For the first time in some 40 years of listening to the US and the other nuclear-armed states offer irrational, self-serving, and disingenuous reasons for keeping nuclear weapons, I’ve never heard anyone put up a “family values” argument before. Haley walked up to the microphone and said that she could not support ban treaty negotiations “as a mother.” That the “good people” who have nuclear weapons (the US, etc.) need them to protect their children from the “bad people” who have them (North Korea) or want them (Iran).

Sure, she said, she’d rather have nuclear-weapons-free world, but that’s not reality, certainly not right now, and so she’s opposed to banning nuclear weapons for the sake of her children.

The ambassadors from the UK and France gave the more familiar reasons for the boycott…the ban treaty is impractical; it will undermine the NPT; it works against the security interests of those who rely on nuclear deterrence; it will throw the world into utter chaos; etc., etc. But Haley raised the bar for absurd objections impossibly high, and neither one of them came even close to clearing it.

As I listened to Haley’s remarks, I vividly recalled standing on the Boston Common in 1982, as Helen Caldicott spoke about the horror of nuclear war, and made an impassioned call—as a doctor and a mother—to eliminate nuclear weapons for the sake of all the world’s children. That was a family values statement about nuclear weapons.

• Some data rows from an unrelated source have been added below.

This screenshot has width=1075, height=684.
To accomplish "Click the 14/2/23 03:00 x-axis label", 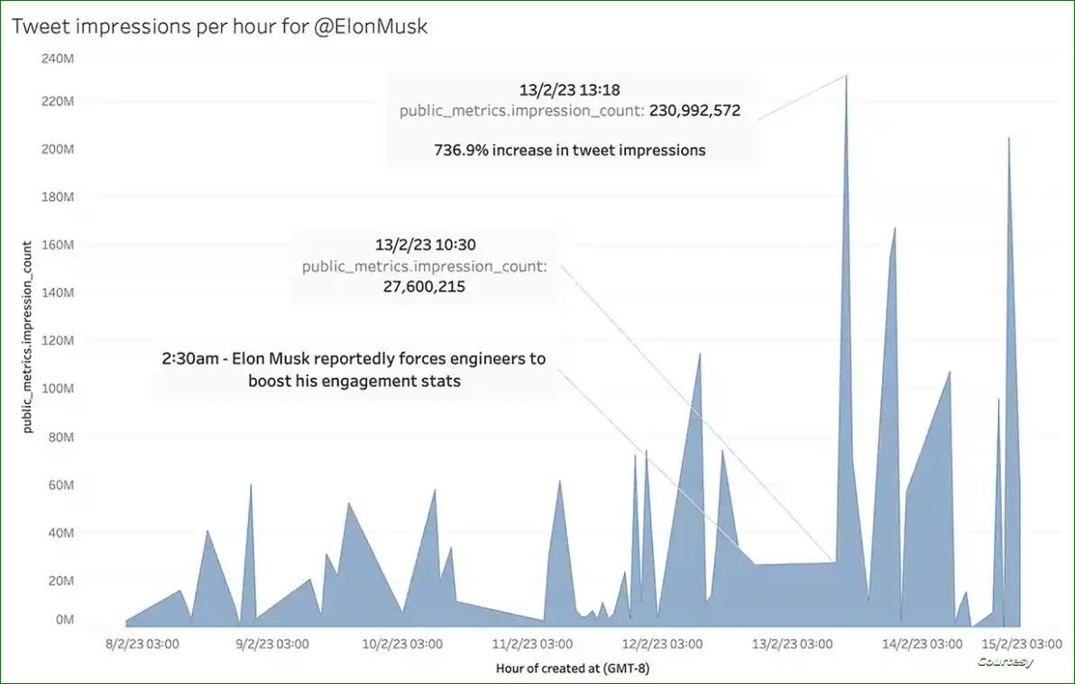I will tap(922, 644).
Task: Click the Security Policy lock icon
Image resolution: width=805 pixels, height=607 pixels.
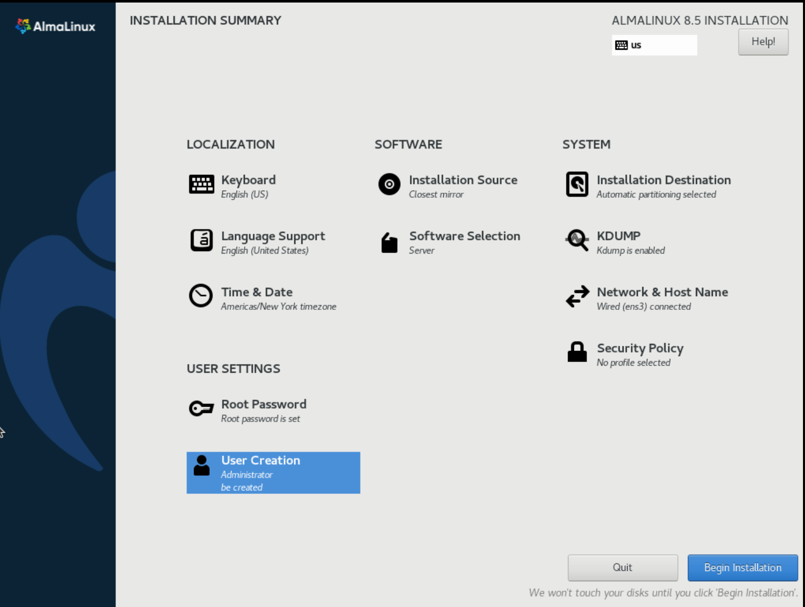Action: tap(577, 352)
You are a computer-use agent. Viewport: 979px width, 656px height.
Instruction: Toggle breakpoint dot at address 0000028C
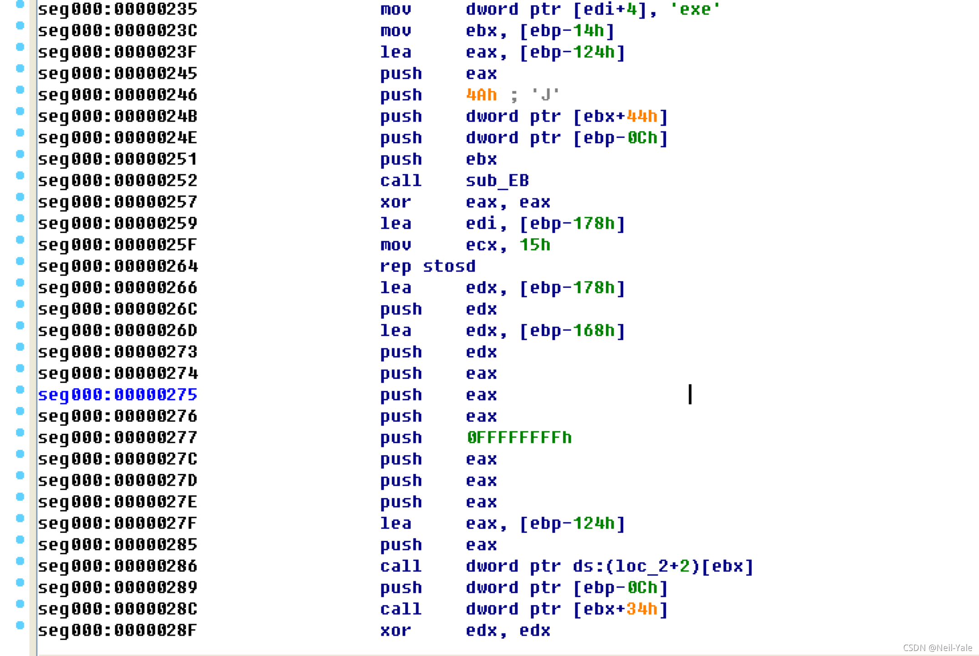[x=20, y=604]
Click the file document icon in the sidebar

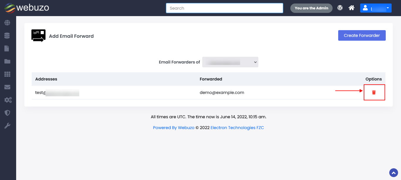tap(7, 48)
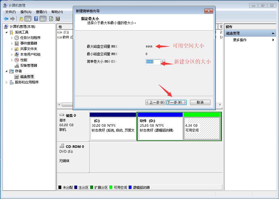This screenshot has width=279, height=199.
Task: Click the export list toolbar icon
Action: (x=58, y=19)
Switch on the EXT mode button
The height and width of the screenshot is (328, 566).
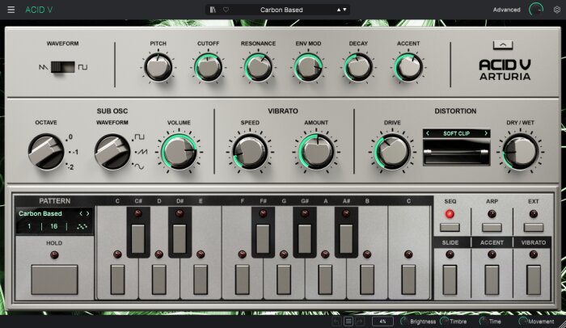point(534,227)
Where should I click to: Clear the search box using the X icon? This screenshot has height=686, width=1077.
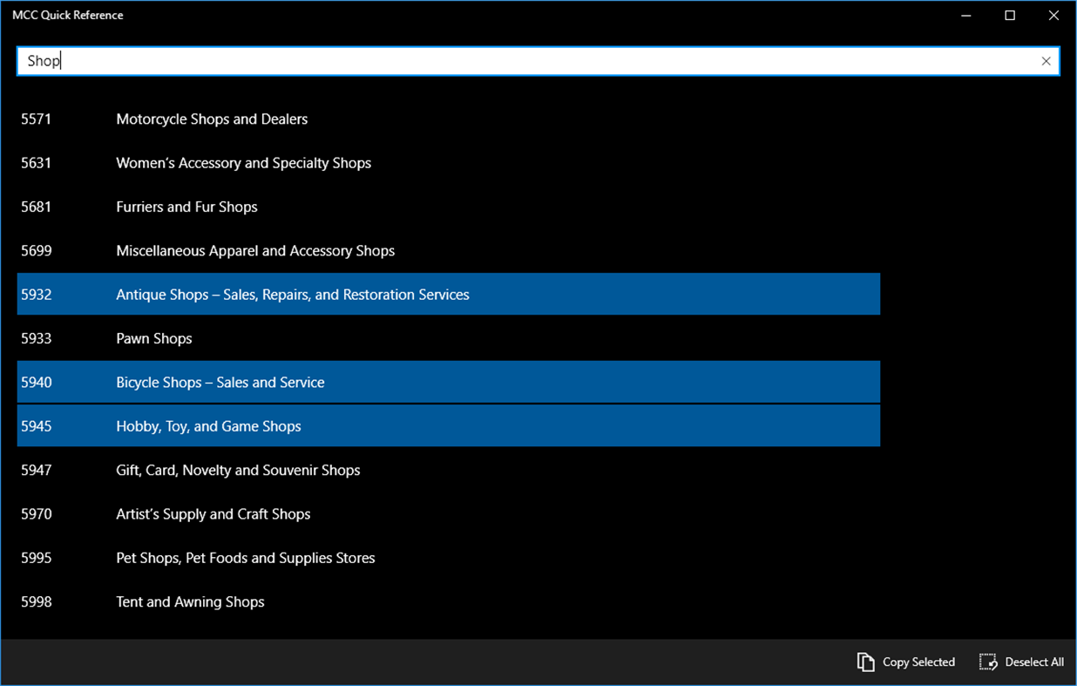pyautogui.click(x=1046, y=61)
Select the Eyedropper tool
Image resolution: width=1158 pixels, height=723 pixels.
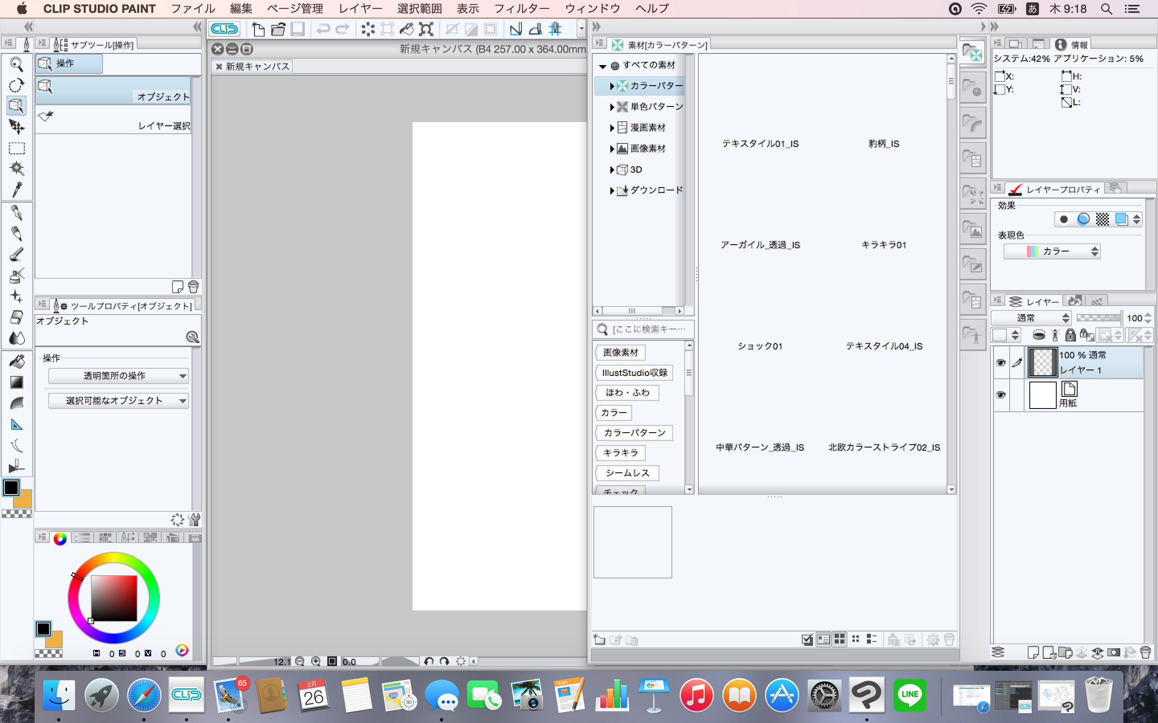(17, 190)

Then again, Nikki Haley is no Helen Caldicott.

5 Comments
  1. Dr Michael Orgel permalink
    March 27, 2017 4:17 pm

    I saw Dr Helen Caldicott speak in 1980 and it changed my life. More important than ever to educate younger generations about the realities of nuclear weapons and need to ban them as a start…Well said John

  2. Susan Armistead, M.D. permalink
    March 27, 2017 3:25 pm

    I find this current administration the most ignorant of any before it since I’ve been aware and that would around 1969.
    Their ‘alternative’ facts are truly frightening!
    I wish I had left this country when I graduated from Medical School and never looked back. But I was not sophisticated enough to realize what was really going on politically.
    I feel sorry for the world for what we as a country have done and continue to do to it.
    Stephen Hawkings says we have maybe 1,000 years left as a species. I’m not that optimistic.
    If we don’t leave sooner, I am afraid we may take all life on earth along with us.

  3. March 27, 2017 12:32 pm

    If there was ever a time for a BAN, it’s now!!

  4. Mary-Wynne Ashford permalink
    March 27, 2017 12:29 pm

    This comment from the American Ambassador the UN simply takes my breath away.She clearly comes from the generation that knows nothing whatsoever about nuclear weapons, the horrifying way her children would die, the effects on the whole planet of even a small exchange of nuclear bombs, the threat of accidental or purposeful launching…
    I could go on and on.

    The significance of the Ambassador’s statement is that it highlights the gap in awareness and education of those who have grown up since 1991 and those of us who have lived with this existential fear for decades. If ever there was a time for prayer it is now.